◆ Work instructions:
Put every row below into a Markdown table with two columns, Number and Line, giving each non-blank line its own entry in order and leaving out blank lines.

◆ Raw data:
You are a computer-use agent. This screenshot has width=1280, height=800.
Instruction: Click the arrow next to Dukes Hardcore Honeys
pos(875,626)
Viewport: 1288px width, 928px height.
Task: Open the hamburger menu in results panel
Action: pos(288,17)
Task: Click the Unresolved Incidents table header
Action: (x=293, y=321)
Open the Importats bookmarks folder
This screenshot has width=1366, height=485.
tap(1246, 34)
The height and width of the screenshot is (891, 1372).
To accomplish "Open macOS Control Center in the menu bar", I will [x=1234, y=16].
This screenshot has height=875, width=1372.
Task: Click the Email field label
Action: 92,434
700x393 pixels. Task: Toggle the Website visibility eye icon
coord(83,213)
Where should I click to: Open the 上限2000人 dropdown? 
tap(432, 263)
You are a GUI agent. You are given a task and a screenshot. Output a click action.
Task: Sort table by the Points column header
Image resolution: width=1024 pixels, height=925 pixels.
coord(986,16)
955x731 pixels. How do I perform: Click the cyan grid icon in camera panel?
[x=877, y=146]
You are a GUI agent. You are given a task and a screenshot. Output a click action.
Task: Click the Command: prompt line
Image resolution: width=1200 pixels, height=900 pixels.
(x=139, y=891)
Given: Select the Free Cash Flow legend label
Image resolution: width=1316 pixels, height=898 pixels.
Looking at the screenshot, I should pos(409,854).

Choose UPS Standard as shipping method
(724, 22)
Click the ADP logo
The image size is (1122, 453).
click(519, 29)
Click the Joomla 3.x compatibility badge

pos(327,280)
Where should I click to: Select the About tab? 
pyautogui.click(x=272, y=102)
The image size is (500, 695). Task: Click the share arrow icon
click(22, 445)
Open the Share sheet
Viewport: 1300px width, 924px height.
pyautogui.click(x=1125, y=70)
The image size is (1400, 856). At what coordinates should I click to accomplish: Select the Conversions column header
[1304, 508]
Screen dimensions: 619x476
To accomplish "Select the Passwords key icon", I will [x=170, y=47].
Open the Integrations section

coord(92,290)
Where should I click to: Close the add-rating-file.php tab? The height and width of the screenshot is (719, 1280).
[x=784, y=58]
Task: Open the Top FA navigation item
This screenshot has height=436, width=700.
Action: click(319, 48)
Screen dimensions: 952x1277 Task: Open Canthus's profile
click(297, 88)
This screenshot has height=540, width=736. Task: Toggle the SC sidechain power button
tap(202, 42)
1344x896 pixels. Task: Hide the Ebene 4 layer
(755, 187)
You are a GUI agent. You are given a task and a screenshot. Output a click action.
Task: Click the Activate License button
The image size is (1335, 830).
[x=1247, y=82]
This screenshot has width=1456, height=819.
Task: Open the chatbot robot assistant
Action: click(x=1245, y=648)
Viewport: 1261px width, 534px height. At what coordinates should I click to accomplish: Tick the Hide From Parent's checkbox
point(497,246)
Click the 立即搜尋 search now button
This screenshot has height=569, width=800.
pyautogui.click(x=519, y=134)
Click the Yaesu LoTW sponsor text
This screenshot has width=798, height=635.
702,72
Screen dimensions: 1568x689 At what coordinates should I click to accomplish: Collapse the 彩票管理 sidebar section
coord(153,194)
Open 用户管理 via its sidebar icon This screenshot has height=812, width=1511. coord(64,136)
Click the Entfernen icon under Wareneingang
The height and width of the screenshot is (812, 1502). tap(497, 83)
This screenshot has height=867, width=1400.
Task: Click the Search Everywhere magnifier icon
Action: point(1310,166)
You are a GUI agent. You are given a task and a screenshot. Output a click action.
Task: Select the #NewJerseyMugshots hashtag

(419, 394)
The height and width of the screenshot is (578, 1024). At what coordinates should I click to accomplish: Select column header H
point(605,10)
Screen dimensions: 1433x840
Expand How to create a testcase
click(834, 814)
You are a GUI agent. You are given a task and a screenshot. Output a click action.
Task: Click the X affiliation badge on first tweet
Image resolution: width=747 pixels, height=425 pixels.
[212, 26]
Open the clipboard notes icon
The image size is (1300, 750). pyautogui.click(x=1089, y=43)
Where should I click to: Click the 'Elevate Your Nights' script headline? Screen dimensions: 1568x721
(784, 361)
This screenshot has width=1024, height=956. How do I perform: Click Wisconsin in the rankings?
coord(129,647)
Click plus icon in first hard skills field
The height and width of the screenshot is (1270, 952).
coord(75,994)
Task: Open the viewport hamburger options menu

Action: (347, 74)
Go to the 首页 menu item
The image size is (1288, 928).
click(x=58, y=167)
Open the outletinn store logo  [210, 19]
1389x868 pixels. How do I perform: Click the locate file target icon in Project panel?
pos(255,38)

◆ Answer to the exercise:
| Number | Line |
|---|---|
| 1 | You are a computer-use agent. This screenshot has width=1280, height=800. |
| 2 | Instruction: Click the arrow next to Dukes Hardcore Honeys |
| 3 | pos(875,626) |
| 4 | Viewport: 1288px width, 928px height. |
| 5 | Task: Open the hamburger menu in results panel |
| 6 | Action: pos(288,17) |
| 7 | Task: Click the Unresolved Incidents table header |
| 8 | Action: (x=293, y=321) |
| 9 | Open the Importats bookmarks folder |
| 10 | This screenshot has width=1366, height=485. |
| 11 | tap(1246, 34) |
| 12 | The height and width of the screenshot is (891, 1372). |
| 13 | To accomplish "Open macOS Control Center in the menu bar", I will [x=1234, y=16]. |
| 14 | This screenshot has height=875, width=1372. |
| 15 | Task: Click the Email field label |
| 16 | Action: 92,434 |
| 17 | 700x393 pixels. Task: Toggle the Website visibility eye icon |
| 18 | coord(83,213) |
| 19 | Where should I click to: Open the 上限2000人 dropdown?  |
| 20 | tap(432, 263) |
| 21 | You are a GUI agent. You are given a task and a screenshot. Output a click action. |
| 22 | Task: Sort table by the Points column header |
| 23 | Image resolution: width=1024 pixels, height=925 pixels. |
| 24 | coord(986,16) |
| 25 | 955x731 pixels. How do I perform: Click the cyan grid icon in camera panel? |
| 26 | [x=877, y=146] |
| 27 | You are a GUI agent. You are given a task and a screenshot. Output a click action. |
| 28 | Task: Click the Command: prompt line |
| 29 | Image resolution: width=1200 pixels, height=900 pixels. |
| 30 | (x=139, y=891) |
| 31 | Given: Select the Free Cash Flow legend label |
| 32 | Image resolution: width=1316 pixels, height=898 pixels. |
| 33 | Looking at the screenshot, I should pos(409,854). |
| 34 | Choose UPS Standard as shipping method |
| 35 | (724, 22) |
| 36 | Click the ADP logo |
| 37 | The image size is (1122, 453). |
| 38 | click(519, 29) |
| 39 | Click the Joomla 3.x compatibility badge |
| 40 | pos(327,280) |
| 41 | Where should I click to: Select the About tab?  |
| 42 | pyautogui.click(x=272, y=102) |
| 43 | The image size is (500, 695). Task: Click the share arrow icon |
| 44 | click(22, 445) |
| 45 | Open the Share sheet |
| 46 | Viewport: 1300px width, 924px height. |
| 47 | pyautogui.click(x=1125, y=70) |
| 48 | The image size is (1400, 856). At what coordinates should I click to accomplish: Select the Conversions column header |
| 49 | [1304, 508] |
| 50 | Screen dimensions: 619x476 |
| 51 | To accomplish "Select the Passwords key icon", I will [x=170, y=47]. |
| 52 | Open the Integrations section |
| 53 | coord(92,290) |
| 54 | Where should I click to: Close the add-rating-file.php tab? The height and width of the screenshot is (719, 1280). |
| 55 | [x=784, y=58] |
| 56 | Task: Open the Top FA navigation item |
| 57 | This screenshot has height=436, width=700. |
| 58 | Action: click(319, 48) |
| 59 | Screen dimensions: 952x1277 Task: Open Canthus's profile |
| 60 | click(297, 88) |
| 61 | This screenshot has height=540, width=736. Task: Toggle the SC sidechain power button |
| 62 | tap(202, 42) |
| 63 | 1344x896 pixels. Task: Hide the Ebene 4 layer |
| 64 | (755, 187) |
| 65 | You are a GUI agent. You are given a task and a screenshot. Output a click action. |
| 66 | Task: Click the Activate License button |
| 67 | The image size is (1335, 830). |
| 68 | [x=1247, y=82] |
| 69 | This screenshot has width=1456, height=819. |
| 70 | Task: Open the chatbot robot assistant |
| 71 | Action: click(x=1245, y=648) |
| 72 | Viewport: 1261px width, 534px height. At what coordinates should I click to accomplish: Tick the Hide From Parent's checkbox |
| 73 | point(497,246) |
| 74 | Click the 立即搜尋 search now button |
| 75 | This screenshot has height=569, width=800. |
| 76 | pyautogui.click(x=519, y=134) |
| 77 | Click the Yaesu LoTW sponsor text |
| 78 | This screenshot has width=798, height=635. |
| 79 | 702,72 |
| 80 | Screen dimensions: 1568x689 At what coordinates should I click to accomplish: Collapse the 彩票管理 sidebar section |
| 81 | coord(153,194) |
| 82 | Open 用户管理 via its sidebar icon This screenshot has height=812, width=1511. coord(64,136) |
| 83 | Click the Entfernen icon under Wareneingang |
| 84 | The height and width of the screenshot is (812, 1502). tap(497, 83) |
| 85 | This screenshot has height=867, width=1400. |
| 86 | Task: Click the Search Everywhere magnifier icon |
| 87 | Action: point(1310,166) |
| 88 | You are a GUI agent. You are given a task and a screenshot. Output a click action. |
| 89 | Task: Select the #NewJerseyMugshots hashtag |
| 90 | (419, 394) |
| 91 | The height and width of the screenshot is (578, 1024). At what coordinates should I click to accomplish: Select column header H |
| 92 | point(605,10) |
| 93 | Screen dimensions: 1433x840 |
| 94 | Expand How to create a testcase |
| 95 | click(834, 814) |
| 96 | You are a GUI agent. You are given a task and a screenshot. Output a click action. |
| 97 | Task: Click the X affiliation badge on first tweet |
| 98 | Image resolution: width=747 pixels, height=425 pixels. |
| 99 | [212, 26] |
| 100 | Open the clipboard notes icon |
| 101 | The image size is (1300, 750). pyautogui.click(x=1089, y=43) |
| 102 | Where should I click to: Click the 'Elevate Your Nights' script headline? Screen dimensions: 1568x721 |
| 103 | (784, 361) |
| 104 | This screenshot has width=1024, height=956. How do I perform: Click Wisconsin in the rankings? |
| 105 | coord(129,647) |
| 106 | Click plus icon in first hard skills field |
| 107 | The height and width of the screenshot is (1270, 952). |
| 108 | coord(75,994) |
| 109 | Task: Open the viewport hamburger options menu |
| 110 | Action: (347, 74) |
| 111 | Go to the 首页 menu item |
| 112 | The image size is (1288, 928). |
| 113 | click(x=58, y=167) |
| 114 | Open the outletinn store logo  [210, 19] |
| 115 | 1389x868 pixels. How do I perform: Click the locate file target icon in Project panel? |
| 116 | pos(255,38) |